Electric segment operating expenses increased approximately $3.9 million quarter over quarter, primarily reflecting increases in transmission and production operations, labor, uncollectable customer accounts, and other miscellaneous expenses. Electric segment depreciation expense increased approximately $2.4 million during the quarter, primarily due to increased levels of plant in service and higher depreciation rates resulting from the recently settled Missouri rate case. Electric segment maintenance expenses were lower by approximately $1.0 million compared to the 2012 quarter. Other income and deductions increased $0.7 million during the quarter due to increases in AFUDC resulting from higher levels of construction activity, positively impacting earnings. Interest expense increased approximately $0.6 million during the 2013 quarter reflecting a higher level of long-term debt outstanding compared to the previous quarter.

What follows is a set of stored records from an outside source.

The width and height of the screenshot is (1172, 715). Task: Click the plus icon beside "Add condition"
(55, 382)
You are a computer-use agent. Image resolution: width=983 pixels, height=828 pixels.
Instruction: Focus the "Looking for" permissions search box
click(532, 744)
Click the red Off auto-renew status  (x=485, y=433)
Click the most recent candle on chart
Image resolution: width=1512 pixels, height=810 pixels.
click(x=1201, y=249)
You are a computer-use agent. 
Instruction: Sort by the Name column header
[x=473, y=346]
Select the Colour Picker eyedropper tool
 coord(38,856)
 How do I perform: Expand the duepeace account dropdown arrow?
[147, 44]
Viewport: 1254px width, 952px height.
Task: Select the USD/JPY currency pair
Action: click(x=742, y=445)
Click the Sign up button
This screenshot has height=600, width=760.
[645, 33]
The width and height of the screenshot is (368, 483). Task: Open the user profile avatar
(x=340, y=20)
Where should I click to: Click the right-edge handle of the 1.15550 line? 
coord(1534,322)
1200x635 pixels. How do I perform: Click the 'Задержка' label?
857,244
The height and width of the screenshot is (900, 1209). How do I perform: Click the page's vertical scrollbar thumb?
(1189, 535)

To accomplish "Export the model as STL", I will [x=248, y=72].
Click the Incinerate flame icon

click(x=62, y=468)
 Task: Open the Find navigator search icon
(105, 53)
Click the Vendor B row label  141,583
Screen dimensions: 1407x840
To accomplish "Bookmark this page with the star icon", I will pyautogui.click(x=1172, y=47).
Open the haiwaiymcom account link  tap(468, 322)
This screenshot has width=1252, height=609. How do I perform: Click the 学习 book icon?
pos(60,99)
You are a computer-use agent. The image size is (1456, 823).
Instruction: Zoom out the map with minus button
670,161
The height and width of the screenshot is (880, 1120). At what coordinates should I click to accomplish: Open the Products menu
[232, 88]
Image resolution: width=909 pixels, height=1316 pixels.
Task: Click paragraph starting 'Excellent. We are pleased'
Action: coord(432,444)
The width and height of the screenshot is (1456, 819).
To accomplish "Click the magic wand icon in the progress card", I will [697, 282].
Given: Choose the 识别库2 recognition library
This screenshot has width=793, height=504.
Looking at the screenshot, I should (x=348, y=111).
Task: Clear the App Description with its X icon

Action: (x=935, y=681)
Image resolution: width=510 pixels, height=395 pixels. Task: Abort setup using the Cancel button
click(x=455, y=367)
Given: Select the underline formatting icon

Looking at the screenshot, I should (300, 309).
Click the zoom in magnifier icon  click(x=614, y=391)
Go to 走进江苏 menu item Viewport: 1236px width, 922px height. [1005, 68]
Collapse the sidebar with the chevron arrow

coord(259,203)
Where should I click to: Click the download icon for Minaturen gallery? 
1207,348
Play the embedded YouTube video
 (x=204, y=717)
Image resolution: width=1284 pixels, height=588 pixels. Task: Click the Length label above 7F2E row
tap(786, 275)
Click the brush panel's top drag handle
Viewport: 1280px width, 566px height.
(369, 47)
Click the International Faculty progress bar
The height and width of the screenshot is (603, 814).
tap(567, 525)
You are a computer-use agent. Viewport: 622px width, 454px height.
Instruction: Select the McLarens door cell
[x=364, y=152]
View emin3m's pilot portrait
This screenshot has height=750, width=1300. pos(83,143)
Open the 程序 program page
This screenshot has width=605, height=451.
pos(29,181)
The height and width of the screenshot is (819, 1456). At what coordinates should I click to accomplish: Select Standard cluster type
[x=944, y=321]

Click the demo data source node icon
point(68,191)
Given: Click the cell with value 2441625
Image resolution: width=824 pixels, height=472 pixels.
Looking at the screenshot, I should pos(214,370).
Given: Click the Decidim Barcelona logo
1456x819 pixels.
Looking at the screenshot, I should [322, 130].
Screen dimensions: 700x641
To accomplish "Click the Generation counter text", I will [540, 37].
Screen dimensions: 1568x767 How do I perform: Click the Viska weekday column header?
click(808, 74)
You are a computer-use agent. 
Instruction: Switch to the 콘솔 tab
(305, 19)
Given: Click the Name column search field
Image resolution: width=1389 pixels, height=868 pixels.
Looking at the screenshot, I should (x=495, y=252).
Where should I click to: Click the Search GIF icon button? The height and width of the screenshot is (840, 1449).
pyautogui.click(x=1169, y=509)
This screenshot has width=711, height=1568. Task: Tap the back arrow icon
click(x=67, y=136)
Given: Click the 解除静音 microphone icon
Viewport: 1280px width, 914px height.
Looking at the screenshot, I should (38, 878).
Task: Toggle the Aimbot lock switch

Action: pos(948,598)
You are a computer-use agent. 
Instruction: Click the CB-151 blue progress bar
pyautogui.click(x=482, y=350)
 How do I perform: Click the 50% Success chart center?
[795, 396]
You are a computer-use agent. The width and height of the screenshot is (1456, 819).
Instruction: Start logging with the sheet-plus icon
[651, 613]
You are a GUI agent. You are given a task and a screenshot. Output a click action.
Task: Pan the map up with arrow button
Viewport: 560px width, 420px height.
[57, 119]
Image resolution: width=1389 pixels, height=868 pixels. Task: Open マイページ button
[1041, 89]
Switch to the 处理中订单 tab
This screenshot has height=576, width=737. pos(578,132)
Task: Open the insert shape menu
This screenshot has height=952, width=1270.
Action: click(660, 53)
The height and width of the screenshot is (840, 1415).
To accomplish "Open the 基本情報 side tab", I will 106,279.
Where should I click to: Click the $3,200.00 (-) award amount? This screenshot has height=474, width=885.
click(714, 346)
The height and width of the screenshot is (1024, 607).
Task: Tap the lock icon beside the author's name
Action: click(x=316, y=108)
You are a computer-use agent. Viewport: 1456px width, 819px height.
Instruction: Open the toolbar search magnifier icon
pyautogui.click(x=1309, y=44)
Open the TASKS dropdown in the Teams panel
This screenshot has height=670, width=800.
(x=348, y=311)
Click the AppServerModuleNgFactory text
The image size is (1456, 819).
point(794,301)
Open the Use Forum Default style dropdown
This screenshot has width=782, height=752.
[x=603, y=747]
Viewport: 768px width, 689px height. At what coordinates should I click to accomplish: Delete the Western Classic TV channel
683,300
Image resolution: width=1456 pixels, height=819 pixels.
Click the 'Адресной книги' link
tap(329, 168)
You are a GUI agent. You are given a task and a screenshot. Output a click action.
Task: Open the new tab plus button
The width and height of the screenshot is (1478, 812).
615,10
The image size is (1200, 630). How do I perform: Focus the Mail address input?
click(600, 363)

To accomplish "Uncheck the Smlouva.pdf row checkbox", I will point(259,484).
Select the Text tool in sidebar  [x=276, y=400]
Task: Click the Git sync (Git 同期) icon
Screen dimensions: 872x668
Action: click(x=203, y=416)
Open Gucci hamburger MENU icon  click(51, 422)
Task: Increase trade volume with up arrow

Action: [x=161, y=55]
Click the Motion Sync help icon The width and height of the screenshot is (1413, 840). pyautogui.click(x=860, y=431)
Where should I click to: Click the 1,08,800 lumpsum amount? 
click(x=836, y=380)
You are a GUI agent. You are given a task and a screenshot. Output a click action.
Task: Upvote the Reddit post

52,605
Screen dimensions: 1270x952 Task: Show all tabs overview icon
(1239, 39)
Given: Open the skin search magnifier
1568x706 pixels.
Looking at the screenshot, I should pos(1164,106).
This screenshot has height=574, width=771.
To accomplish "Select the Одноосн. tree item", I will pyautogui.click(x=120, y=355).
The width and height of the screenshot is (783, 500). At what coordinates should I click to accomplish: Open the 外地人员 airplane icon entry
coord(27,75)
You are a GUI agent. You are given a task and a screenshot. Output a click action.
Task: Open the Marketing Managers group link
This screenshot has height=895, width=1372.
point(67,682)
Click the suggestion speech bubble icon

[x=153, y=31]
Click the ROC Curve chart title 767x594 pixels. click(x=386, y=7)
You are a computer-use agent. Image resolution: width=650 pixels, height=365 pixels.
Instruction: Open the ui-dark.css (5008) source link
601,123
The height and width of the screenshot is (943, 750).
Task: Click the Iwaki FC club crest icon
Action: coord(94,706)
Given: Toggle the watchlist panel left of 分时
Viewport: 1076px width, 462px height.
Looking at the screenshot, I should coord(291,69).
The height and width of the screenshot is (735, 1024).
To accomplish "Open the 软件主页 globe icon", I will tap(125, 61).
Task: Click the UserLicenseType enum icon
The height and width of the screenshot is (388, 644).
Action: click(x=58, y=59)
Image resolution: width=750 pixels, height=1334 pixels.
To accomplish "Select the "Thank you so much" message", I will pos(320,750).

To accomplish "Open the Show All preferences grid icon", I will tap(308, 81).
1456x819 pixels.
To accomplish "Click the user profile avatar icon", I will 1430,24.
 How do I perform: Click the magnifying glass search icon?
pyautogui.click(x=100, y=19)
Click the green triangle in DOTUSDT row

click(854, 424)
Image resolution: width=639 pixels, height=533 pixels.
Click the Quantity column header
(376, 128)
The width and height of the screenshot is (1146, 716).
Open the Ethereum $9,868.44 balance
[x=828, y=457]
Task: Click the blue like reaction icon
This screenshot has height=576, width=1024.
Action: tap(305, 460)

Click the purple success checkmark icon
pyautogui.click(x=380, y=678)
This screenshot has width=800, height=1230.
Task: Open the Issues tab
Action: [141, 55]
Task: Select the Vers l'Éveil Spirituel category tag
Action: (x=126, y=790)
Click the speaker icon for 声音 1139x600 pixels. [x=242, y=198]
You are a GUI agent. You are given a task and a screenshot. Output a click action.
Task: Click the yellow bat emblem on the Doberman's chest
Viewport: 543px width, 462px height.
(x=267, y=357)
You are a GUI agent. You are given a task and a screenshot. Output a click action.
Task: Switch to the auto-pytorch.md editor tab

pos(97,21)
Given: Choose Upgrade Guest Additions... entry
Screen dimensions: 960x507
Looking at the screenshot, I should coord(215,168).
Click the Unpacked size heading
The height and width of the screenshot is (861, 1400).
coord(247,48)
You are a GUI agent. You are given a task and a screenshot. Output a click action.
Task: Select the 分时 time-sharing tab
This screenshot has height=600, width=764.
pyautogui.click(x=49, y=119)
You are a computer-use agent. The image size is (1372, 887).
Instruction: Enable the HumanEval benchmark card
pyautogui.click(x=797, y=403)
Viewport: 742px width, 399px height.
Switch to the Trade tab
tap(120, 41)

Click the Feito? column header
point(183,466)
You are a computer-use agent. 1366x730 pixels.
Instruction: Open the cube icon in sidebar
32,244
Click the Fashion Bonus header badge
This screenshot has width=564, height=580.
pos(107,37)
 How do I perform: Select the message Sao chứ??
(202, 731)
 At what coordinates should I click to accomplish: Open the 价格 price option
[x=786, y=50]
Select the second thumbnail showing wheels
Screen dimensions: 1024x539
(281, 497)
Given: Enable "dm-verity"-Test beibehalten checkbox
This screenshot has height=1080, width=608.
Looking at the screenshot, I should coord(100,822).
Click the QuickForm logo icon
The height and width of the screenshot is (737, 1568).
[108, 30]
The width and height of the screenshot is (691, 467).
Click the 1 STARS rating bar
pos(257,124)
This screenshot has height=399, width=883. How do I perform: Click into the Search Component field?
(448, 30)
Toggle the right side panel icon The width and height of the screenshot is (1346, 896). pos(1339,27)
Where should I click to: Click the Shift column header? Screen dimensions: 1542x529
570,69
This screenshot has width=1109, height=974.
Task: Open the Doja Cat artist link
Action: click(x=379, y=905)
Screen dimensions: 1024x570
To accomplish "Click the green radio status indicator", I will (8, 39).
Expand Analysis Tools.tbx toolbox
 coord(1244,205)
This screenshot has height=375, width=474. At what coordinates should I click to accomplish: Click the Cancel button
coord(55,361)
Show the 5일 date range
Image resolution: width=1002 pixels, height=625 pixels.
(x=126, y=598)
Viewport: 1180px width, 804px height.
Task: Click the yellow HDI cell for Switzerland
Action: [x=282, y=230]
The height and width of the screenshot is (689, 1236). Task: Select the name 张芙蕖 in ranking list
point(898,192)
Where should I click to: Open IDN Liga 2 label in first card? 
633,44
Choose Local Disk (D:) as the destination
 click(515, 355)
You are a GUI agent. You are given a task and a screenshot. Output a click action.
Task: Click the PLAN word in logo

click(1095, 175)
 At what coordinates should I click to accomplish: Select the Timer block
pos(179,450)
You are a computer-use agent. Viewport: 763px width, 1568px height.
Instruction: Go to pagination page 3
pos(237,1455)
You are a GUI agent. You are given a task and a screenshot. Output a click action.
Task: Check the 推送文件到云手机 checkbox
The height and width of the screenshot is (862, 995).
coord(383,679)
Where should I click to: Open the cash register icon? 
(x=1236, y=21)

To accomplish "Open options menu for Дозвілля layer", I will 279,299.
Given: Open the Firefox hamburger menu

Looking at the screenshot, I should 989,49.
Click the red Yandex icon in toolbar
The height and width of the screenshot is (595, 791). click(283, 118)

Consolidated net income improved approximately $1.0 million during the 2013 quarter as compared to the 2012 quarter.
Twelve Month Ended Results
Electric segment gross margin increased approximately $17.4 million during the twelve month period. Increased Missouri customer electric rates added an estimated $8.2 million to revenue. Increased customer counts, reflecting recovery from the May 2011 tornado, added an estimated $7.4 million to revenues. A change in the Company’s estimate for unbilled revenue in the third quarter of 2012 positively impacted revenue by $3.4 million. Miscellaneous revenue increased $2.1 million. Each of these revenue items had a positive impact on gross margin. Weather impacts, primarily a milder June 2013 and August 2012, reduced revenue during the 2013 twelve month period by an estimated $5.1 million, negatively impacting gross margin. A decrease in fuel recovery revenue of approximately $13.7 million reduced total revenue during the 2013 period. As discussed above, the reduced fuel recovery revenue has no net impact on gross margin due to the offsetting reduction in fuel expense. Off-system revenues made up the balance of the increase in revenue during the twelve month 2013 period, but as noted previously, have little impact on gross margin. The cumulative effective of the changes mentioned above increased total revenue approximately $3.2 million during the twelve month 2013 period.
A colder first half of 2013 positively impacted gas segment results. Gas segment gross margin increased $2.0 million during the 2013 period on increased gas segment revenues of approximately $7.0 million.
Electric segment operating expenses increased $9.5 million period over period. Increases in transmission, employee health care, labor, plant operating expenses, and a regulatory reversal of a gain on sale of assets negatively impacted earnings during the period. Depreciation expense increased approximately $4.9 million during the 2013 twelve month period. Other taxes were $1.7 million higher. The impact of a pre-tax write off of $2.4 million resulting from the recently settled Missouri rate case also negatively impacted period over period earnings. Electric segment maintenance expenses decreased approximately $1.6 million. Other income and deductions increased earnings around $2.0 million due to an increase in AFUDC. Reduced interest expense contributed approximately $1.6 million to 2013 twelve month earnings compared to the 2012 period.
Consolidated net income increased approximately $5.1 million in the 2013 twelve month period compared to the 2012 period.
1 comment:
And yet after many months of me fighting to get unemployment and struggling to find work, all I get is a part-time job. After exhausting all resources, the Empire will shut me off later today or Monday. I am to tired to care anymore.